Miller Grove High has overtaken Milton as Georgia’s best hope for a mythical national championship this season in high school basketball.
Miller Grove is the two-time defending Class AAAA state champion and coming off the biggest non-playoff achievement in the DeKalb program’s history. Last weekend, Miller Grove won the championship at the Beach Ball Classic in Myrtle Beach, S.C., — generally considered the nation’s second-best holiday tournament.
“With the size and depth that Miller Grove has … gosh, it wouldn’t surprise me –if they continue playing the way they have — if they ended up as the mythical national champions,” Columbia High coach Phil McCrary said.
The Beach Ball Classic put Miller Grove on the map, if they weren’t there already. The Wolverines began to turn heads nearly a month ago when they pulled off a 71-61 upset over Milton, leading by as many as 24 points in the second half. It was the first loss for Milton, which began the season ranked No. 1 in several national polls.
The Wolverines have propelled in polls, reaching as high as No. 3 in USA Today. Coach Sharman White isn’t ready to make any grand proclamations but is appreciative of recognition.
“Our goals were to start out this season and see how far we could go nationally … but we didn’t say anything about any mythical national championships,” White said.
“We just want to see how far we can go and try to achieve more than we did last year. So far, so good, but we’ve got a long ways to go with a tough schedule ahead.”
Miller Grove’s 12-0 start hasn’t been as easy as it would appear. Brandon Morris made a shot at the buzzer to escape with a 66-64 win over Columbia. Twice at Beach Ball Classic, Miller Grove had to pull out victories in overtime.
“No, I didn’t see them being 12-0 … I figured they would have one loss — and that would be to us,” McCrary said with a laugh. Columbia, the defending Class AAA champion, blew a 6-point lead in the final 1:09 of regulation.
“The only way I can explain is that we go out on the court every game expecting to win,” Morris said. “There are great expectations on us because of the past two years and we want to meet them. Or, well, beat them.”
Miller Grove’s stellar start looked even more impressive after the holidays. Columbia went on to win the Arby’s Classic, while Milton finished as runner-up at the City of Palms — considered the No. 1 holiday tournament.

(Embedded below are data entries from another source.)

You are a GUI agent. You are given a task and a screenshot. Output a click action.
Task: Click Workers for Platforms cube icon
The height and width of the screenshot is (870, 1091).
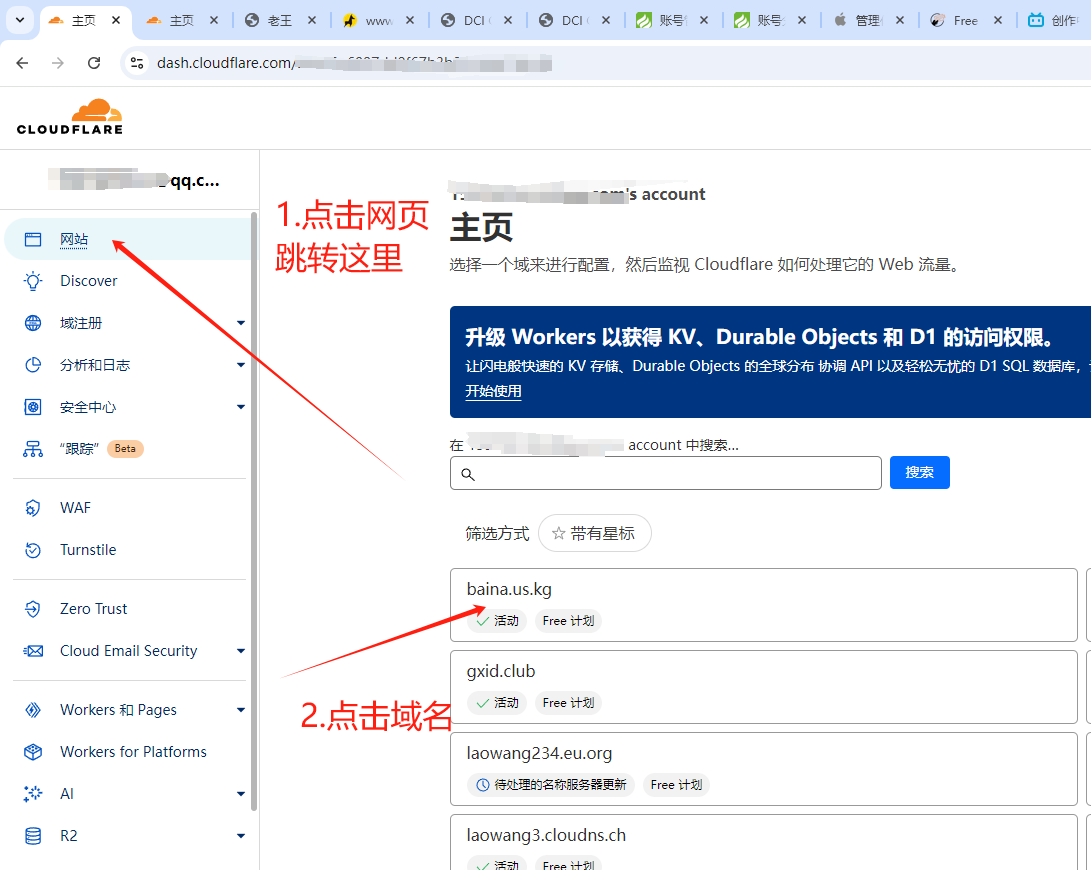click(x=33, y=752)
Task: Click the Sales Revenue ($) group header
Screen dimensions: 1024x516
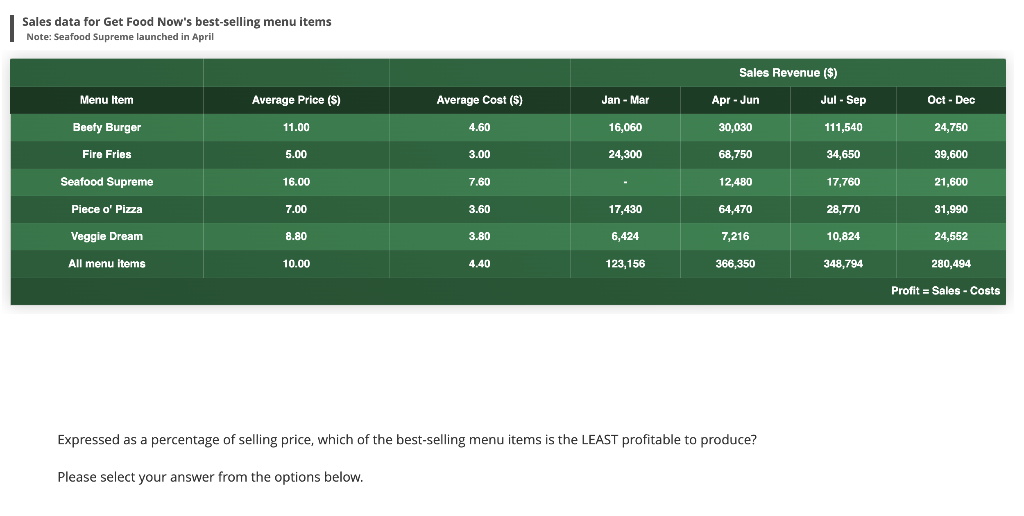Action: click(787, 73)
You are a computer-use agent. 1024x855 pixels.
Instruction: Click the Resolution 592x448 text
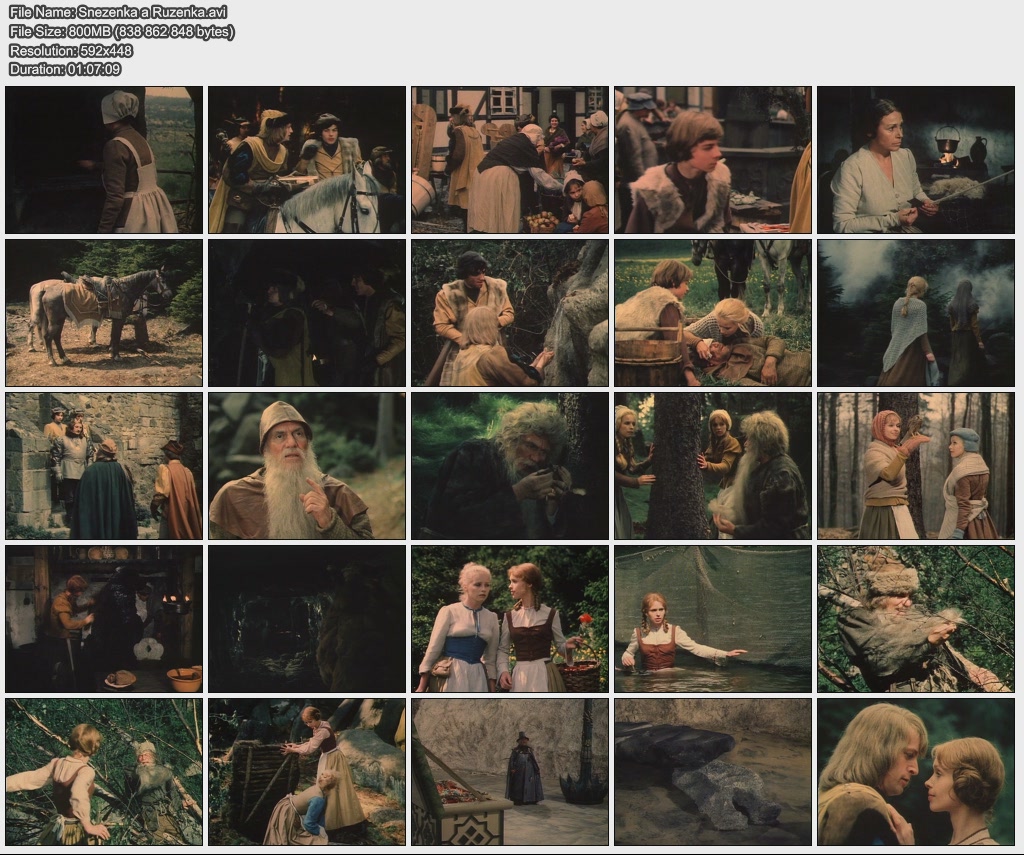tap(70, 51)
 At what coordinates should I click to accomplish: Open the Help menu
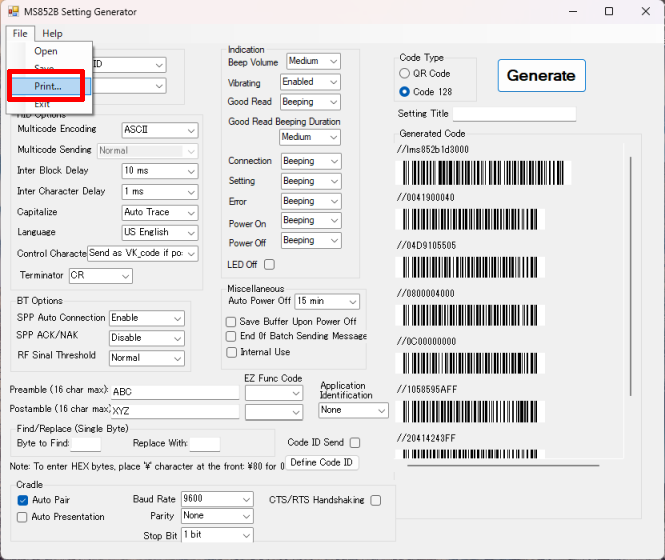point(52,34)
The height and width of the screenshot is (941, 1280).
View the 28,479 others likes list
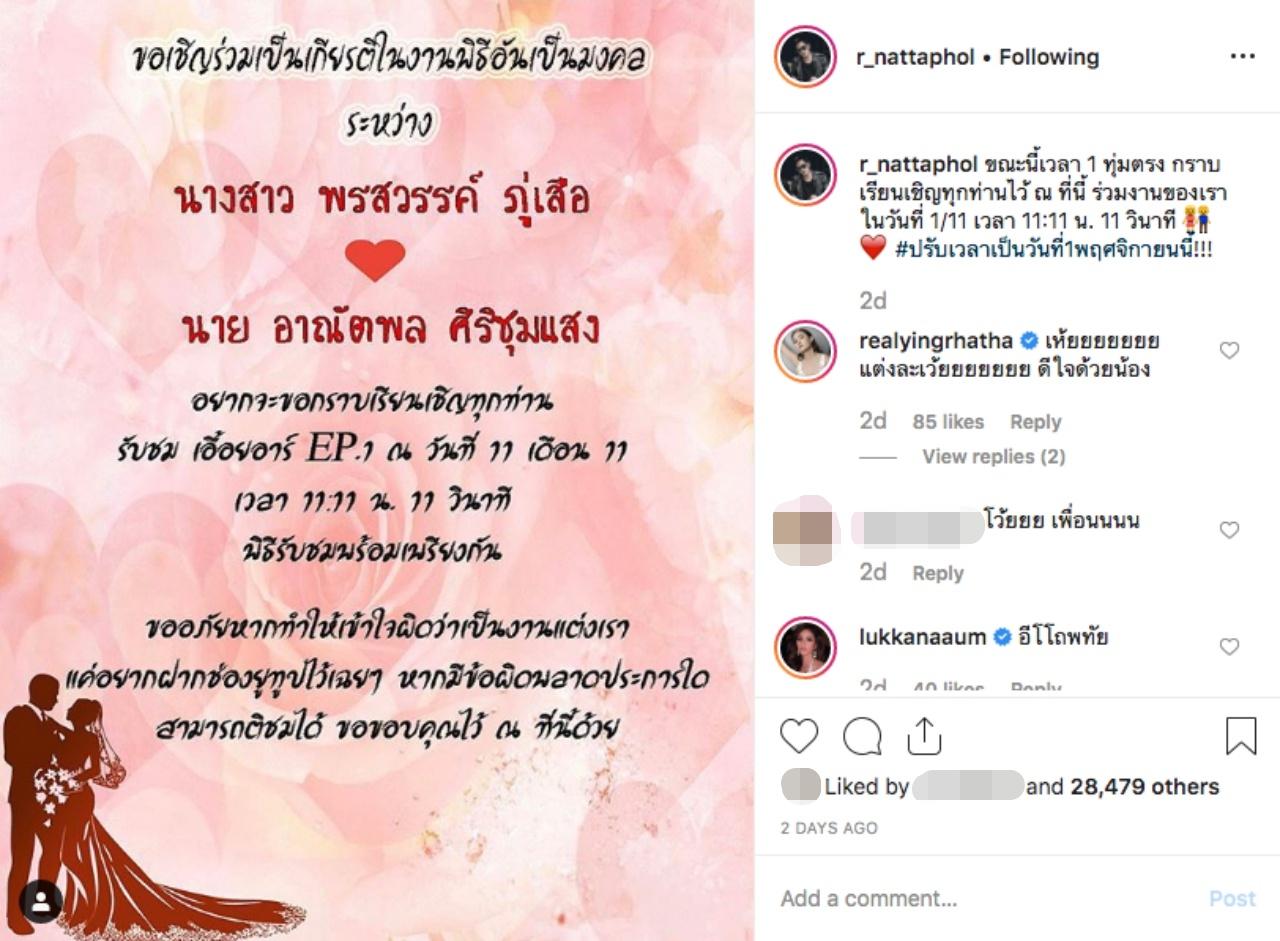[1144, 787]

Some people look at Miller Grove as a one-man team with Tony Parker, the U.S. Junior Olympian who is nearly impossible to stop in the post area. He had 61 rebounds over a three-game stretch in the Beach Ball Classic, including a career-high 27 in the semifinals. The 6-foot-8, 270-pound Parker averages 19 points and 16 rebounds.
“I will put it this way — Tony takes up a lot of space in the middle,” McCrary said. “Let’s say that Tony is the engine of that team. But you’ve got to have the pistons and sparkplugs — the other players — all running on the same cylinders for that engine to be able to move. He has the right pieces around him.”
Miller Grove has a frontline that is the envy of many colleges. Parker is surrounded on both sides by 6-7 forwards Henry Brooks and Brandon Morris. Brooks had 20 points in the Beach Ball Classic championship when defenders collapsed on Parker, while Morris has superior athleticism, winning the tournament’s slam-dunk contest.
Shooting guard Davante Provost is responsible for defending the opposing team’s top scorer, while point guard Thomas Marshall may be most underrated at his position in Georgia, according to his coach. Miller Grove goes 9-10 players deep on the bench, and at least six team members have either been offered or are under consideration for major-college scholarships.
Miller Grove’s early success has led many to ask this question: How does this group compare to the past two title teams?
“This team has more experience than the other teams because many of these players were part of those championship runs,” White said. “As far as talent, this group ranks up there. That team two years ago had some great ones on it.
“The thing about this year’s group is because they’ve been in the program, they have benefitted from the success of those [former] players laying down the foundation. They know about the hard work expected out of them on a year-round basis to be successful, and that’s give them an edge.”